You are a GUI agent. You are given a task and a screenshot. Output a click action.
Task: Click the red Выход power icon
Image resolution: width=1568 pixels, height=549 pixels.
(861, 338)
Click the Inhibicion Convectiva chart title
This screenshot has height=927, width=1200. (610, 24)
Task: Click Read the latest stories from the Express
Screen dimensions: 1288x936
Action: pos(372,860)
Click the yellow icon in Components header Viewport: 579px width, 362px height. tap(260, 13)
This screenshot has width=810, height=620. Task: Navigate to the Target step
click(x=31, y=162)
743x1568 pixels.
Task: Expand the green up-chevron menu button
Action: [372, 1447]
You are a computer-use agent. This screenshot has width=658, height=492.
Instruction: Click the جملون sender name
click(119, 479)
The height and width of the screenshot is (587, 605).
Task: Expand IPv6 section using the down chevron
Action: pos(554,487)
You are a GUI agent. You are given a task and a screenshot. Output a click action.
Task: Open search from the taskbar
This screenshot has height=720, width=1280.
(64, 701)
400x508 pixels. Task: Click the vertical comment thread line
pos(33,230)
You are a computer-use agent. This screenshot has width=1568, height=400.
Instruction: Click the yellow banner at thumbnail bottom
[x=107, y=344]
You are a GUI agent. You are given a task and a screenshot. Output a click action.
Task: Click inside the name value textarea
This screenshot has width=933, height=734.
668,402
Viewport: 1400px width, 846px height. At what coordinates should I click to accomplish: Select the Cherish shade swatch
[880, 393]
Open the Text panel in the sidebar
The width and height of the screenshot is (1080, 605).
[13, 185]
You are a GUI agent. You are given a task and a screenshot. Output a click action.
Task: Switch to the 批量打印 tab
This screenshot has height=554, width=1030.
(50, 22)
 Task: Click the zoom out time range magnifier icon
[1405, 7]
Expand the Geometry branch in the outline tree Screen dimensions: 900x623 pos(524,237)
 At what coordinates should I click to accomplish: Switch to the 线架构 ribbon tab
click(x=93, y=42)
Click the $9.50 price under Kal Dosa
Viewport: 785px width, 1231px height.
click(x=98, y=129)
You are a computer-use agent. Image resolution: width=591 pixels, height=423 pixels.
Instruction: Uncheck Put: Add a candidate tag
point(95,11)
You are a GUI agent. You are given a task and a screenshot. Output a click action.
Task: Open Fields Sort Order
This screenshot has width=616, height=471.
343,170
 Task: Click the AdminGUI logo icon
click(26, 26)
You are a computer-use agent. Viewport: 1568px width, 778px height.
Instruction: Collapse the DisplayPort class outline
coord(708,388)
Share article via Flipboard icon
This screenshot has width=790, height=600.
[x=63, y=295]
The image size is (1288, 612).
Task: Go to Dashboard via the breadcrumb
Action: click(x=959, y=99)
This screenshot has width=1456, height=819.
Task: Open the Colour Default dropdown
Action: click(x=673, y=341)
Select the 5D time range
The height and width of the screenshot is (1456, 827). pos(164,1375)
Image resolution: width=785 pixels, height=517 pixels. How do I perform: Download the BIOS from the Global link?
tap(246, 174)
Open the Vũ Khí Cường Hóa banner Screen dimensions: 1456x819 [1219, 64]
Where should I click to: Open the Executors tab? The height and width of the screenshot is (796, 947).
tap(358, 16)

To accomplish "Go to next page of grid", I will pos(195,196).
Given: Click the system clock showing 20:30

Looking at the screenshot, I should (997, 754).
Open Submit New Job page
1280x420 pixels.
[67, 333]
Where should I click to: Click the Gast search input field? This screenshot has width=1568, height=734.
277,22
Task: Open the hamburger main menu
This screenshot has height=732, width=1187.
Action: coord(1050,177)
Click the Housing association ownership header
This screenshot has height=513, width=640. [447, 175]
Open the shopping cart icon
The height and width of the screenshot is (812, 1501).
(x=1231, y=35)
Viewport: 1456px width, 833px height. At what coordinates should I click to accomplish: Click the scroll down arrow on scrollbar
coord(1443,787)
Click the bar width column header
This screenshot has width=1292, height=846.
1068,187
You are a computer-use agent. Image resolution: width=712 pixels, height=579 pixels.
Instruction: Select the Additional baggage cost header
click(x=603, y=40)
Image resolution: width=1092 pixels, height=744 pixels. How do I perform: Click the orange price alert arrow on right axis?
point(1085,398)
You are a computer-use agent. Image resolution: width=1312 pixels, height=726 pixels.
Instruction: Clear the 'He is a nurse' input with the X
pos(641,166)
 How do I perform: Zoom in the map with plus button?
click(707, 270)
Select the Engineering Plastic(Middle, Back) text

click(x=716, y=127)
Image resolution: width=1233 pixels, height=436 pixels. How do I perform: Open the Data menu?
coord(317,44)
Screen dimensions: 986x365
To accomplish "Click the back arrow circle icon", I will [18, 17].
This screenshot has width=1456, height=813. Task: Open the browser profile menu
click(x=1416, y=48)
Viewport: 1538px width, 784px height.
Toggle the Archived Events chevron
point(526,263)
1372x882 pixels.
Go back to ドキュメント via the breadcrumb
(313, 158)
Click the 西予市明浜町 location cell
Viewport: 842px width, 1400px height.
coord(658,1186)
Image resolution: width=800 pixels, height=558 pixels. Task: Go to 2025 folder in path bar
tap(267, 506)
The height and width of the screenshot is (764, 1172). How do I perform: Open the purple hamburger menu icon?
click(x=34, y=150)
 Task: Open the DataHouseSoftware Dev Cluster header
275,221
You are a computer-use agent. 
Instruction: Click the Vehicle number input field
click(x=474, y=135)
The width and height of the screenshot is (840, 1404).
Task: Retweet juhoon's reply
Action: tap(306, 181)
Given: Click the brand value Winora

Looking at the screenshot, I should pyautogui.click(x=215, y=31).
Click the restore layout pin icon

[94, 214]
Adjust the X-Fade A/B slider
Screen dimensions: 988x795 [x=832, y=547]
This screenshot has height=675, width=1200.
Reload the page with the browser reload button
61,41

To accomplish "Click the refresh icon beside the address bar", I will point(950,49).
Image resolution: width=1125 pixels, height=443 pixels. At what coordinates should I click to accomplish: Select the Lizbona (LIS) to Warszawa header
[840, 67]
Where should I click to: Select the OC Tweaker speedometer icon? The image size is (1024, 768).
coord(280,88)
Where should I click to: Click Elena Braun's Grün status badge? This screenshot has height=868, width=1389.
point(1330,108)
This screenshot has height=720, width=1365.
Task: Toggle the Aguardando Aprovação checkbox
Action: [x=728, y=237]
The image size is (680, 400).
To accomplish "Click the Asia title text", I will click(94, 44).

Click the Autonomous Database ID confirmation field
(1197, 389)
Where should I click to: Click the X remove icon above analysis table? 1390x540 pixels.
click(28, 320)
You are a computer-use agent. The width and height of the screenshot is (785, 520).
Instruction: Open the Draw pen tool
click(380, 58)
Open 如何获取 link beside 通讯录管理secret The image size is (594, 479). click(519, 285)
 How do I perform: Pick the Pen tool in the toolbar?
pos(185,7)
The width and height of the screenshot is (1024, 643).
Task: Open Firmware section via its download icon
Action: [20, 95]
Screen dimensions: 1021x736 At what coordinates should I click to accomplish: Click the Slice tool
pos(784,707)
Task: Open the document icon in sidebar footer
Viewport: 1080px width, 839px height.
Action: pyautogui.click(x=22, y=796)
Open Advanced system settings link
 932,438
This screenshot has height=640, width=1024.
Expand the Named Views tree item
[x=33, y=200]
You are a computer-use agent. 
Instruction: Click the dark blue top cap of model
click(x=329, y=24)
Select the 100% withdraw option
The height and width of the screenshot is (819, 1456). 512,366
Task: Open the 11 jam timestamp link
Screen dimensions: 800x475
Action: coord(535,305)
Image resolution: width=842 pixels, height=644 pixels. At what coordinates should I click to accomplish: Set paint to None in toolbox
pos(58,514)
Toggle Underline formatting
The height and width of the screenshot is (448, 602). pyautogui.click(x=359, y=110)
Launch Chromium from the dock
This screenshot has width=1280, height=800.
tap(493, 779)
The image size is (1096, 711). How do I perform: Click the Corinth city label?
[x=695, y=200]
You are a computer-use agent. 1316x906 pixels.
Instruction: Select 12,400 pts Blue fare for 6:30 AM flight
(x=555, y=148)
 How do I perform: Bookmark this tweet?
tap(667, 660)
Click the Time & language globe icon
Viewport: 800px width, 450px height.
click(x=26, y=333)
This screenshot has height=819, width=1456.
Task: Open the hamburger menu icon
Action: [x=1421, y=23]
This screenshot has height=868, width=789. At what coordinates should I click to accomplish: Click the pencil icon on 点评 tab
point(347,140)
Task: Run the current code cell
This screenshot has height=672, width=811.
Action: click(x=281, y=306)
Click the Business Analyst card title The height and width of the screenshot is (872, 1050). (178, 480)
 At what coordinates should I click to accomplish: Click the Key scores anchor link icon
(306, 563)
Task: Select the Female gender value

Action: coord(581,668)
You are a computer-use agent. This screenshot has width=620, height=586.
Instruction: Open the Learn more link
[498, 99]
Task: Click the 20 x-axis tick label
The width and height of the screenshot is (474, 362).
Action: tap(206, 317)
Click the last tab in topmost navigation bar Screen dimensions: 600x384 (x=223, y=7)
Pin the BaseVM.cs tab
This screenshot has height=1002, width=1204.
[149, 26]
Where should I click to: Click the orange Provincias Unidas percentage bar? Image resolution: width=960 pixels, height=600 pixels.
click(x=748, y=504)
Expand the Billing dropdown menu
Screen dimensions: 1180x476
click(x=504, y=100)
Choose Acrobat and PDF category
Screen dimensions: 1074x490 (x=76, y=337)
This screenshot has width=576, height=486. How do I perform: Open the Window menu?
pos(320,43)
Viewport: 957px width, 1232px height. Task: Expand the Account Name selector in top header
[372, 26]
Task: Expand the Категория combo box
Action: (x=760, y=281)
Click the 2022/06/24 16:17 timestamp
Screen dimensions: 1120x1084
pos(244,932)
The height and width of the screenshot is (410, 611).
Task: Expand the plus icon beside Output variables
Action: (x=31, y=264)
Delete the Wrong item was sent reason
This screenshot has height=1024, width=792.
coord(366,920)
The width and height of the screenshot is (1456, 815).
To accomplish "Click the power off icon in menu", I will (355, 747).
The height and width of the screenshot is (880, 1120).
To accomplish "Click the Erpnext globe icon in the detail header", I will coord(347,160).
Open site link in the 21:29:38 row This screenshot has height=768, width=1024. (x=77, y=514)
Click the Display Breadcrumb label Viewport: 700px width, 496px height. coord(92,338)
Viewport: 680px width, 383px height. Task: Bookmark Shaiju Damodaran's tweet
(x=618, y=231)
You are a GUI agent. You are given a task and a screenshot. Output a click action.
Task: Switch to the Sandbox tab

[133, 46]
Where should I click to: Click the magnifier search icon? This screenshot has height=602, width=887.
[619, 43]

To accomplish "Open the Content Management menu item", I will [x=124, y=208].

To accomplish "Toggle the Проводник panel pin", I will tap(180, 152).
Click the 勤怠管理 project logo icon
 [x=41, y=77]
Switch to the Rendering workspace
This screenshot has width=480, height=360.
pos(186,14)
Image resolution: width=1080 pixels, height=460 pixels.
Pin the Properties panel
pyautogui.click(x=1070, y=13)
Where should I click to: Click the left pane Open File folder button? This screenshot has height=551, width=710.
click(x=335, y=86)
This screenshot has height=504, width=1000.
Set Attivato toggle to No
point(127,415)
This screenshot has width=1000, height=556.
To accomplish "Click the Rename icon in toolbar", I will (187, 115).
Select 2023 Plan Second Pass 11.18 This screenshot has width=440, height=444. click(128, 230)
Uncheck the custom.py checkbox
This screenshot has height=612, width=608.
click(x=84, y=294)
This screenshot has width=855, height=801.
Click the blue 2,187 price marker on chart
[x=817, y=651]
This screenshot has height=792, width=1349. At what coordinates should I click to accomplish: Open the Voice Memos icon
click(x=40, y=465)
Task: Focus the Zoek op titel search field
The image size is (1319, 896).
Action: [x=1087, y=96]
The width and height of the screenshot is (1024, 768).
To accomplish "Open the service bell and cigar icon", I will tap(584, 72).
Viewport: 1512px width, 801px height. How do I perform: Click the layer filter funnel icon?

****************************************

Выведите без изменений строки начиная со строки, содержащей «Pin the BaseVM.cs tab», и заканчивая строкой, содержащей «will (355, 747).», включительно.

Pin the BaseVM.cs tab
This screenshot has height=1002, width=1204.
[149, 26]
Where should I click to: Click the orange Provincias Unidas percentage bar? Image resolution: width=960 pixels, height=600 pixels.
click(x=748, y=504)
Expand the Billing dropdown menu
Screen dimensions: 1180x476
click(x=504, y=100)
Choose Acrobat and PDF category
Screen dimensions: 1074x490 (x=76, y=337)
This screenshot has width=576, height=486. How do I perform: Open the Window menu?
pos(320,43)
Viewport: 957px width, 1232px height. Task: Expand the Account Name selector in top header
[372, 26]
Task: Expand the Категория combo box
Action: (x=760, y=281)
Click the 2022/06/24 16:17 timestamp
Screen dimensions: 1120x1084
pos(244,932)
The height and width of the screenshot is (410, 611).
Task: Expand the plus icon beside Output variables
Action: (x=31, y=264)
Delete the Wrong item was sent reason
This screenshot has height=1024, width=792.
coord(366,920)
The width and height of the screenshot is (1456, 815).
To accomplish "Click the power off icon in menu", I will (355, 747).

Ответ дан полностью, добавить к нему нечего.